┌─ Dataset extract

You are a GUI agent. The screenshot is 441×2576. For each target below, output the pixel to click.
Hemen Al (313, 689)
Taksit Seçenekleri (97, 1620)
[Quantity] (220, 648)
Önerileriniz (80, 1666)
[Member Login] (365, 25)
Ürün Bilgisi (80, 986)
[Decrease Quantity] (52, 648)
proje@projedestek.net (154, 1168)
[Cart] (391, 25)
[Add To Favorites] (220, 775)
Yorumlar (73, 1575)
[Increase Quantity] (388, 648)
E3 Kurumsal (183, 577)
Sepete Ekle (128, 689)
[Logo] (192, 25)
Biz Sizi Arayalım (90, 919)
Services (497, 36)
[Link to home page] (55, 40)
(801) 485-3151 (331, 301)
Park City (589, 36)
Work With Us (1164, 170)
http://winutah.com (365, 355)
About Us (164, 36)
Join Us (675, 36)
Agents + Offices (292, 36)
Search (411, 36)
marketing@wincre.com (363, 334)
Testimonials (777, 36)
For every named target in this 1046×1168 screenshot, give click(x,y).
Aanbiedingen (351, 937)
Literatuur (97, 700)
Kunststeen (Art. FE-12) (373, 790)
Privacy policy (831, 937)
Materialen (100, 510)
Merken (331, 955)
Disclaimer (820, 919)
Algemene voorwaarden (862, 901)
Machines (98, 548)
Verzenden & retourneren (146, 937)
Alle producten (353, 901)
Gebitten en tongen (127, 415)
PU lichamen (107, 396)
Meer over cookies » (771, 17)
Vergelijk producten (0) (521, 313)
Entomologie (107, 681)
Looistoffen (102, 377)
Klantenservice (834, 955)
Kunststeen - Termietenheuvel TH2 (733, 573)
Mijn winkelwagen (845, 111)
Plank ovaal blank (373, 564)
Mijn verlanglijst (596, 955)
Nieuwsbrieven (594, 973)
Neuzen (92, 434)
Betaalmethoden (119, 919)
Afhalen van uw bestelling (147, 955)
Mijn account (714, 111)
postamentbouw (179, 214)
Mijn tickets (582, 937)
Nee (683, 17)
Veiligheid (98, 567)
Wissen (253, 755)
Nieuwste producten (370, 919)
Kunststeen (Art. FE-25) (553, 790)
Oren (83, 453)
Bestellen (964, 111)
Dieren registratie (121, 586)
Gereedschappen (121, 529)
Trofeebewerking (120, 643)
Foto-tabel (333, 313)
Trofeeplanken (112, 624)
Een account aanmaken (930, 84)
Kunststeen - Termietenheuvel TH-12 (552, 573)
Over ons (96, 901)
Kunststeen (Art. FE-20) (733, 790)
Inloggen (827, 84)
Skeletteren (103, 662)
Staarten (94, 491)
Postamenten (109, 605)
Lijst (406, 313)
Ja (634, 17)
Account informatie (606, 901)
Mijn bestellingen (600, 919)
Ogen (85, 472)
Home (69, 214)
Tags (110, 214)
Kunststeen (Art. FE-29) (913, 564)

└─

■ Requirement ■
Please update all the entries above, putting "Amount" wherever "Quantity" appears and leaving everything else as it is.

■ Solution to the problem ■
You are a GUI agent. The screenshot is 441×2576. For each target below, output the pixel to click.
Hemen Al (313, 689)
Taksit Seçenekleri (97, 1620)
[Amount] (220, 648)
Önerileriniz (80, 1666)
[Member Login] (365, 25)
Ürün Bilgisi (80, 986)
[Decrease Amount] (52, 648)
proje@projedestek.net (154, 1168)
[Cart] (391, 25)
[Add To Favorites] (220, 775)
Yorumlar (73, 1575)
[Increase Amount] (388, 648)
E3 Kurumsal (183, 577)
Sepete Ekle (128, 689)
[Logo] (192, 25)
Biz Sizi Arayalım (90, 919)
Services (497, 36)
[Link to home page] (55, 40)
(801) 485-3151 (331, 301)
Park City (589, 36)
Work With Us (1164, 170)
http://winutah.com (365, 355)
About Us (164, 36)
Join Us (675, 36)
Agents + Offices (292, 36)
Search (411, 36)
marketing@wincre.com (363, 334)
Testimonials (777, 36)
For every named target in this 1046×1168 screenshot, give click(x,y).
Aanbiedingen (351, 937)
Literatuur (97, 700)
Kunststeen (Art. FE-12) (373, 790)
Privacy policy (831, 937)
Materialen (100, 510)
Merken (331, 955)
Disclaimer (820, 919)
Algemene voorwaarden (862, 901)
Machines (98, 548)
Verzenden & retourneren (146, 937)
Alle producten (353, 901)
Gebitten en tongen (127, 415)
PU lichamen (107, 396)
Meer over cookies » (771, 17)
Vergelijk producten (0) (521, 313)
Entomologie (107, 681)
Looistoffen (102, 377)
Klantenservice (834, 955)
Kunststeen - Termietenheuvel TH2 (733, 573)
Mijn winkelwagen (845, 111)
Plank ovaal blank (373, 564)
Mijn verlanglijst (596, 955)
Nieuwsbrieven (594, 973)
Neuzen (92, 434)
Betaalmethoden (119, 919)
Afhalen van uw bestelling (147, 955)
Mijn account (714, 111)
postamentbouw (179, 214)
Mijn tickets (582, 937)
Nee (683, 17)
Veiligheid (98, 567)
Wissen (253, 755)
Nieuwste producten (370, 919)
Kunststeen (Art. FE-25) (553, 790)
Oren (83, 453)
Bestellen (964, 111)
Dieren registratie (121, 586)
Gereedschappen (121, 529)
Trofeebewerking (120, 643)
Foto-tabel (333, 313)
Trofeeplanken (112, 624)
Een account aanmaken (930, 84)
Kunststeen - Termietenheuvel TH-12 (552, 573)
Over ons (96, 901)
Kunststeen (Art. FE-20) (733, 790)
Inloggen (827, 84)
Skeletteren (103, 662)
Staarten (94, 491)
Postamenten (109, 605)
Lijst (406, 313)
Ja (634, 17)
Account informatie (606, 901)
Mijn bestellingen (600, 919)
Ogen (85, 472)
Home (69, 214)
Tags (110, 214)
Kunststeen (Art. FE-29) (913, 564)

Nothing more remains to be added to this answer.